Texto proporcionado:
======
ME LEVANTO RESIGNADA

 

 

Aunque se lo suela comer, se cree que
el conejo asado produce melancolía.

 

El libro de la cocina isabelina

 

 

 

I

 

Sabri, el nostálgico abogado turco, nos invitó a tomar el té. Bebimos grandes cantidades y, según nuestras nacionalidades, comimos voraz o discretamente de un pastel enorme hecho con fideos. Lo había preparado el mismo Sabri, y nos contó cómo.

—Coced vermichelis de la mejor calidad hasta que estén bien blandos —nos instruyó, con una fría sonrisa cortés en la boca y los ojos ardientes de melancolía—. Cuando estén hechos, esparcidlos en una fuente de hornear grande y chata, y echad miel y aceite suave hasta el borde. Rociad todo con la cantidad de pistachos que queráis... A mí me gusta poner muchos. Y luego horneadlo todo lentamente. Se irá consumiendo hasta formar un pastel crujiente por fuera y húmedo por dentro como este, del cual, por cierto, no habéis comido mucho.

—Pero Sabri, es que nosotros...

—Lo sé... Os parece demasiado dulce, ¿no, Al?

—Sí. Me hace temblar los dientes como conejos asustados.

Sabri estuvo a punto de sonreír.
======
Sección de datos:

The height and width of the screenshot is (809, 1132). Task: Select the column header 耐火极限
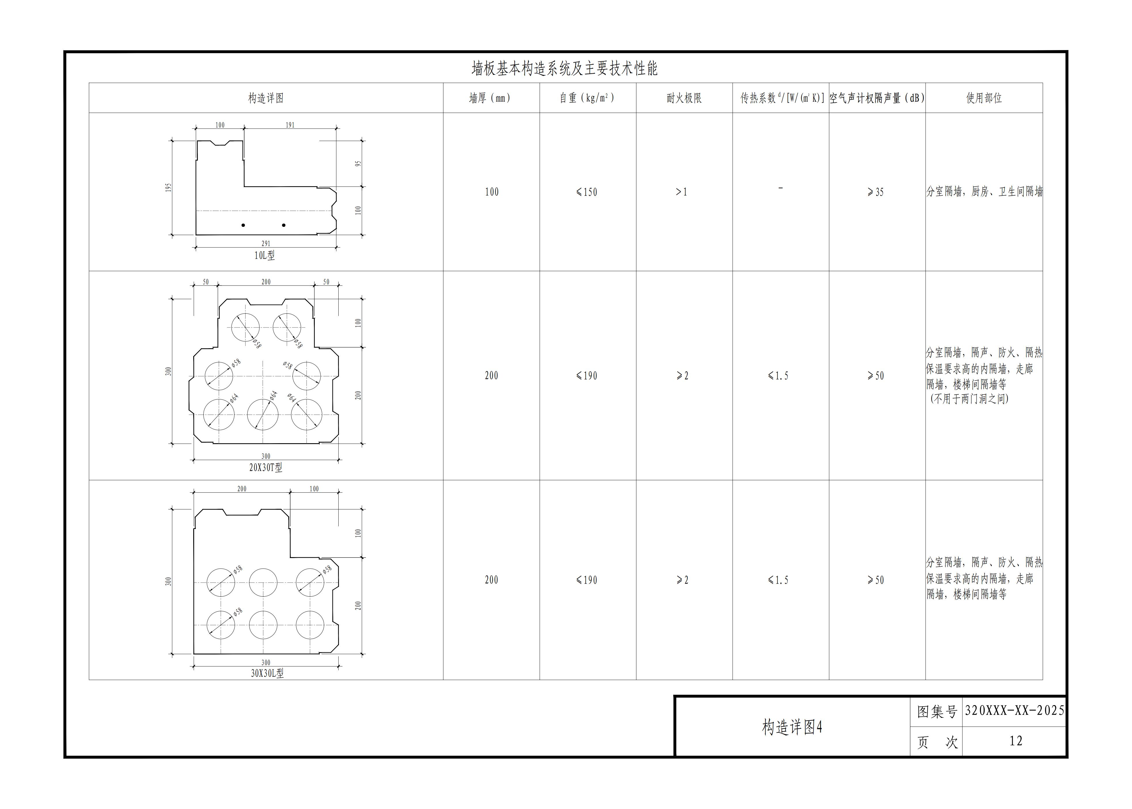pos(684,98)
======
Qué harás:
• 1. Resume el texto proporcionado en dos oraciones.
• 2. Responde a las siguientes preguntas sobre el texto proporcionado:
(a) ¿Qué profesión tiene Sabri?
(b) ¿Qué fruto seco se rocía sobre los fideos en la receta?
(c) ¿Con qué compara Al el temblor de sus dientes?

Lista de soluciones:
• 1. Sabri, un nostálgico abogado turco, invitó a tomar el té a un grupo que comió de un enorme pastel de fideos preparado por él, y explicó cómo hacerlo: cocer vermichelis, esparcirlos en una fuente con miel y aceite suave, rociarlos con pistachos y hornearlo todo lentamente. Como no habían comido mucho, Sabri preguntó a Al si le parecía demasiado dulce, y Al respondió que sí y que le hacía temblar los dientes como conejos asustados.

• 2.
(a) Es abogado.
(b) Pistachos.
(c) Con conejos asustados.